[START OF PROVIDED ENTRIES]
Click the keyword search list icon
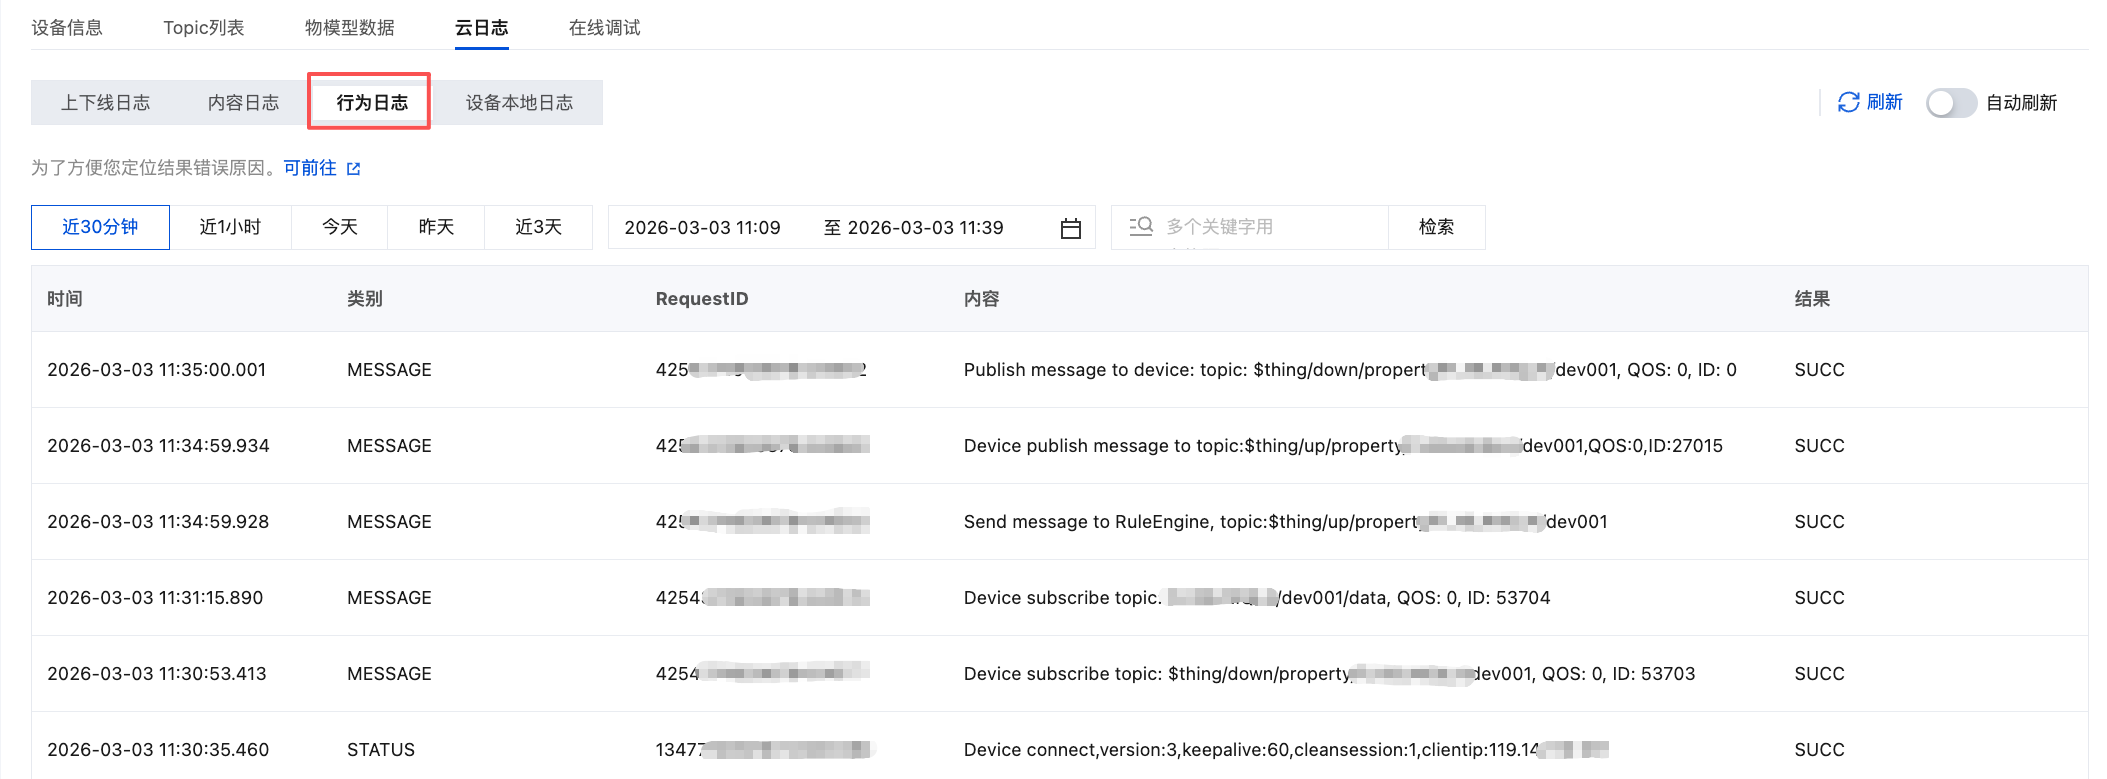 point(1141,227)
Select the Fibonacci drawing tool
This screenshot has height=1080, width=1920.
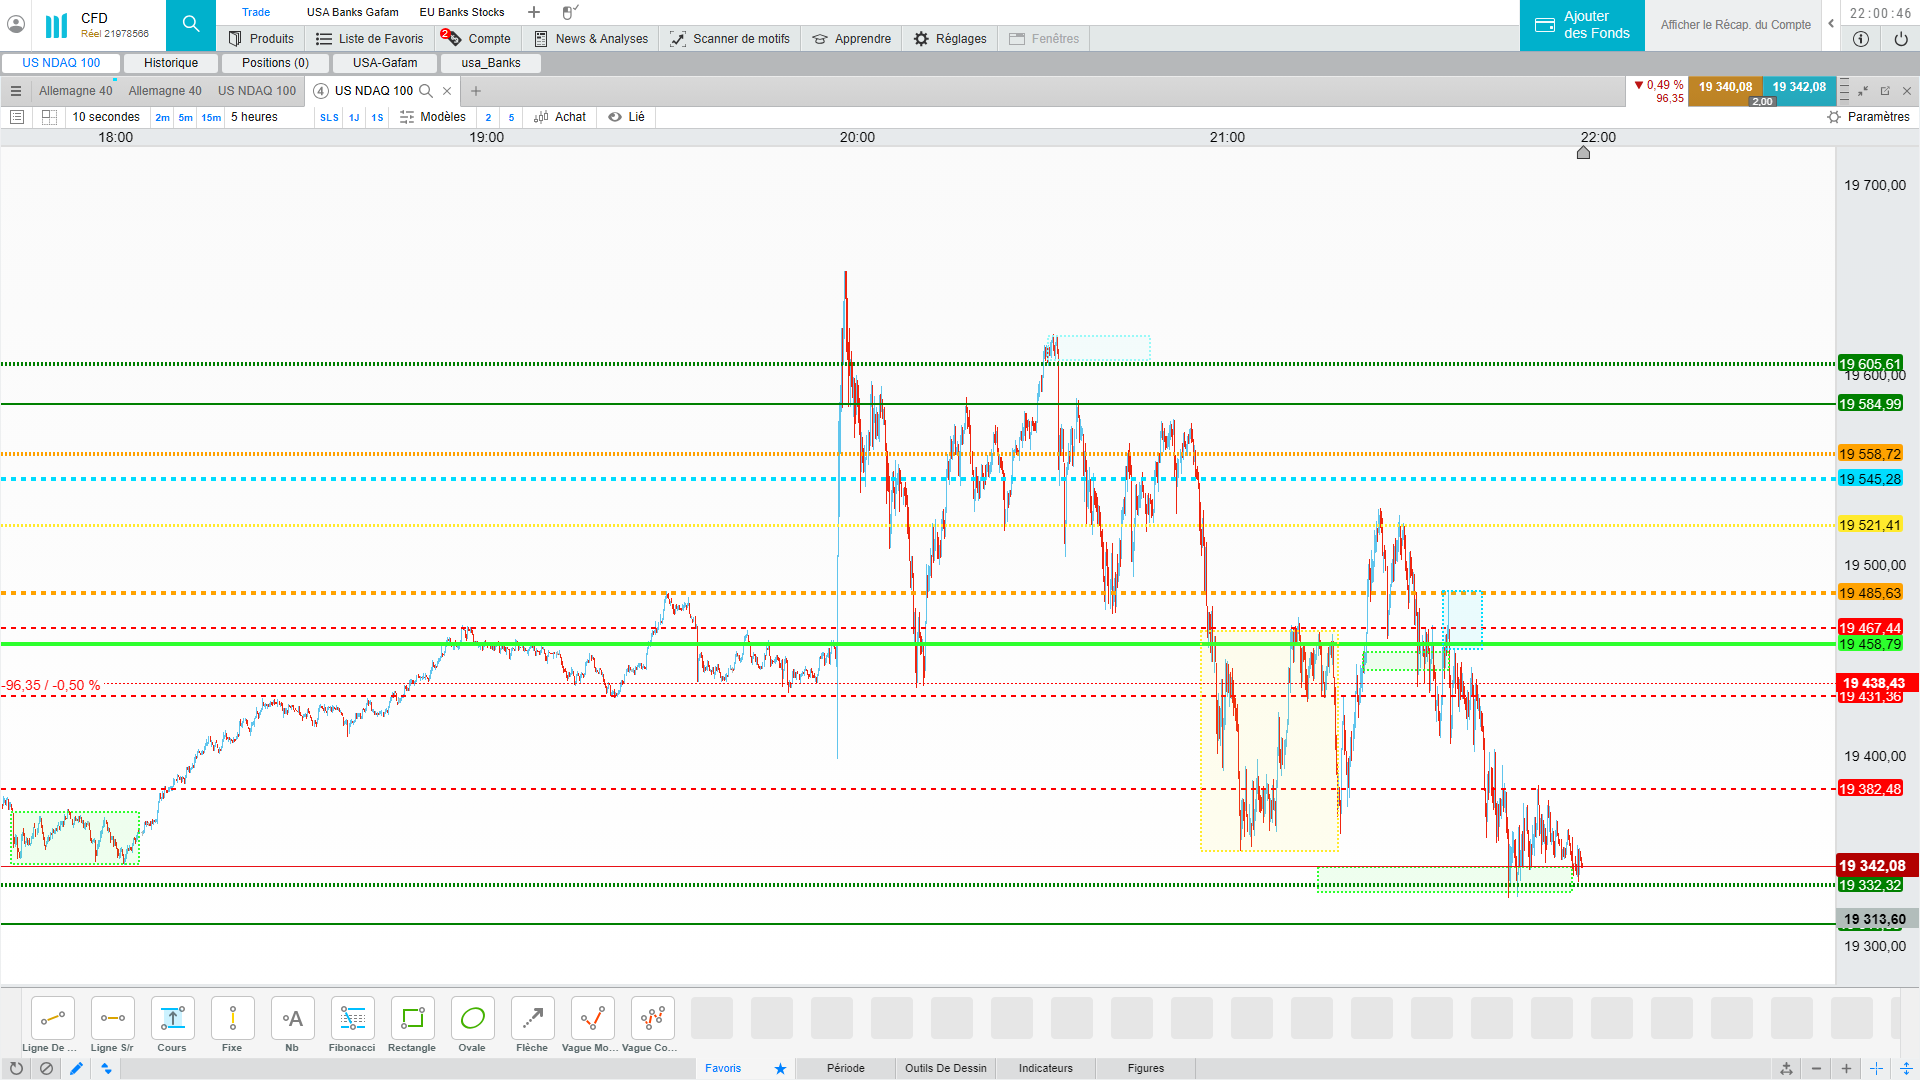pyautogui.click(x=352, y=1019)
[END OF PROVIDED ENTRIES]
[START OF PROVIDED ENTRIES]
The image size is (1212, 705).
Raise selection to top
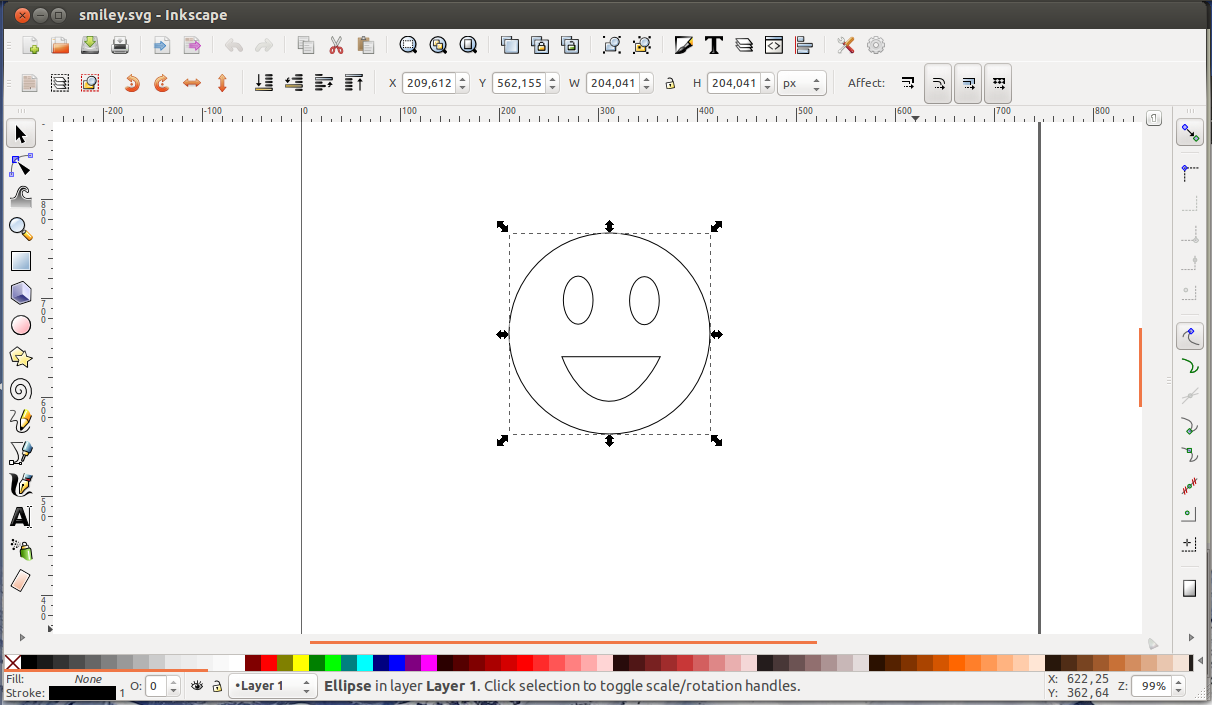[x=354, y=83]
[END OF PROVIDED ENTRIES]
**BRIEF:**
Could you copy, word for word, everything in the listing from the line containing "The image size is (1212, 705)." down to the line containing "[x=354, y=83]", both of those lines included, and leave the pictures out?

**RESULT OF THIS EXERCISE:**
The image size is (1212, 705).
Raise selection to top
[x=354, y=83]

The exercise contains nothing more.